What is required | The answer must consist of the records below, repeated exactly.

BEGIN

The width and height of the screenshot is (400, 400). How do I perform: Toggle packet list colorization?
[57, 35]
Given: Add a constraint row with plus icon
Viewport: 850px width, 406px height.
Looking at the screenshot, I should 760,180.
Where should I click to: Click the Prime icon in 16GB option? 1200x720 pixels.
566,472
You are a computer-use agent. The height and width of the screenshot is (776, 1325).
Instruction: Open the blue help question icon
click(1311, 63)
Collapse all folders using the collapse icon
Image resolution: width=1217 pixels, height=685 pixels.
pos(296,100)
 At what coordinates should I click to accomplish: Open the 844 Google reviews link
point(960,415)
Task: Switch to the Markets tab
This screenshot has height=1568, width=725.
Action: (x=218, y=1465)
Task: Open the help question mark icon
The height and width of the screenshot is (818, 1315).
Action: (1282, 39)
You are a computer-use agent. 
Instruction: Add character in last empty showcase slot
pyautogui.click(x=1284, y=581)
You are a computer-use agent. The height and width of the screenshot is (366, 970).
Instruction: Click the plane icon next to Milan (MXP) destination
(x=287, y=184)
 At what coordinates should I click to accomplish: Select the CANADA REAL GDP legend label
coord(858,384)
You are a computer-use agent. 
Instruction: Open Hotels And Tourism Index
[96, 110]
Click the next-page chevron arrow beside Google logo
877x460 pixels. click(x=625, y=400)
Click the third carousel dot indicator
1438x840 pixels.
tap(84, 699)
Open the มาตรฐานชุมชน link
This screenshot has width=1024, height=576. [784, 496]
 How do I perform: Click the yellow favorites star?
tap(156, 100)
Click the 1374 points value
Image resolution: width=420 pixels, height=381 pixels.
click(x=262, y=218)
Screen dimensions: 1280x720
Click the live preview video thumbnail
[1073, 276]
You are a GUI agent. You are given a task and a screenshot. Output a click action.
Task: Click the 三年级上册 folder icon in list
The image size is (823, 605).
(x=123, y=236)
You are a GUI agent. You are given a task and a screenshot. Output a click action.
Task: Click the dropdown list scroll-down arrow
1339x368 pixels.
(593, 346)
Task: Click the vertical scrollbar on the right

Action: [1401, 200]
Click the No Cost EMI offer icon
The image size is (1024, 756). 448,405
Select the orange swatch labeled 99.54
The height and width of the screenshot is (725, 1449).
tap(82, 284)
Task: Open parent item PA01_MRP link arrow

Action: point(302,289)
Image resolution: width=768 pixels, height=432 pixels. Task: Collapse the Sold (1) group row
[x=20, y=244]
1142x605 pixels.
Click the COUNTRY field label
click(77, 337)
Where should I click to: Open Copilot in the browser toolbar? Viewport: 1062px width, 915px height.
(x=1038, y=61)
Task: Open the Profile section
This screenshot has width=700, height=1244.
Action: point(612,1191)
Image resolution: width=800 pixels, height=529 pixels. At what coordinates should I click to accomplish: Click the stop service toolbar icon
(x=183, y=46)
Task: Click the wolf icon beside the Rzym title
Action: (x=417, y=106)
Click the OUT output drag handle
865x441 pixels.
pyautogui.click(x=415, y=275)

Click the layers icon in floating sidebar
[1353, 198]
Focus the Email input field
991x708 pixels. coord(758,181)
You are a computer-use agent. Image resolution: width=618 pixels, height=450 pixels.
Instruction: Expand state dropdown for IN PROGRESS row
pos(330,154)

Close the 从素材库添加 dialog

END

Solution for this exercise |
The width and height of the screenshot is (400, 400). How do I perform: Toggle packet list colorization?
[57, 35]
Given: Add a constraint row with plus icon
Viewport: 850px width, 406px height.
Looking at the screenshot, I should 760,180.
Where should I click to: Click the Prime icon in 16GB option? 1200x720 pixels.
566,472
You are a computer-use agent. The height and width of the screenshot is (776, 1325).
Instruction: Open the blue help question icon
click(1311, 63)
Collapse all folders using the collapse icon
Image resolution: width=1217 pixels, height=685 pixels.
pos(296,100)
 At what coordinates should I click to accomplish: Open the 844 Google reviews link
point(960,415)
Task: Switch to the Markets tab
This screenshot has height=1568, width=725.
Action: (x=218, y=1465)
Task: Open the help question mark icon
The height and width of the screenshot is (818, 1315).
Action: (1282, 39)
You are a computer-use agent. 
Instruction: Add character in last empty showcase slot
pyautogui.click(x=1284, y=581)
You are a computer-use agent. The height and width of the screenshot is (366, 970).
Instruction: Click the plane icon next to Milan (MXP) destination
(x=287, y=184)
 At what coordinates should I click to accomplish: Select the CANADA REAL GDP legend label
coord(858,384)
You are a computer-use agent. 
Instruction: Open Hotels And Tourism Index
[96, 110]
Click the next-page chevron arrow beside Google logo
877x460 pixels. click(x=625, y=400)
Click the third carousel dot indicator
1438x840 pixels.
tap(84, 699)
Open the มาตรฐานชุมชน link
This screenshot has width=1024, height=576. [784, 496]
 How do I perform: Click the yellow favorites star?
tap(156, 100)
Click the 1374 points value
Image resolution: width=420 pixels, height=381 pixels.
click(x=262, y=218)
Screen dimensions: 1280x720
Click the live preview video thumbnail
[1073, 276]
You are a GUI agent. You are given a task and a screenshot. Output a click action.
Task: Click the 三年级上册 folder icon in list
The image size is (823, 605).
(x=123, y=236)
You are a GUI agent. You are given a task and a screenshot. Output a click action.
Task: Click the dropdown list scroll-down arrow
1339x368 pixels.
(593, 346)
Task: Click the vertical scrollbar on the right

Action: [1401, 200]
Click the No Cost EMI offer icon
The image size is (1024, 756). 448,405
Select the orange swatch labeled 99.54
The height and width of the screenshot is (725, 1449).
tap(82, 284)
Task: Open parent item PA01_MRP link arrow

Action: point(302,289)
Image resolution: width=768 pixels, height=432 pixels. Task: Collapse the Sold (1) group row
[x=20, y=244]
1142x605 pixels.
Click the COUNTRY field label
click(77, 337)
Where should I click to: Open Copilot in the browser toolbar? Viewport: 1062px width, 915px height.
(x=1038, y=61)
Task: Open the Profile section
This screenshot has width=700, height=1244.
Action: point(612,1191)
Image resolution: width=800 pixels, height=529 pixels. At what coordinates should I click to accomplish: Click the stop service toolbar icon
(x=183, y=46)
Task: Click the wolf icon beside the Rzym title
Action: (x=417, y=106)
Click the OUT output drag handle
865x441 pixels.
pyautogui.click(x=415, y=275)

Click the layers icon in floating sidebar
[1353, 198]
Focus the Email input field
991x708 pixels. coord(758,181)
You are a computer-use agent. Image resolution: width=618 pixels, height=450 pixels.
Instruction: Expand state dropdown for IN PROGRESS row
pos(330,154)

Close the 从素材库添加 dialog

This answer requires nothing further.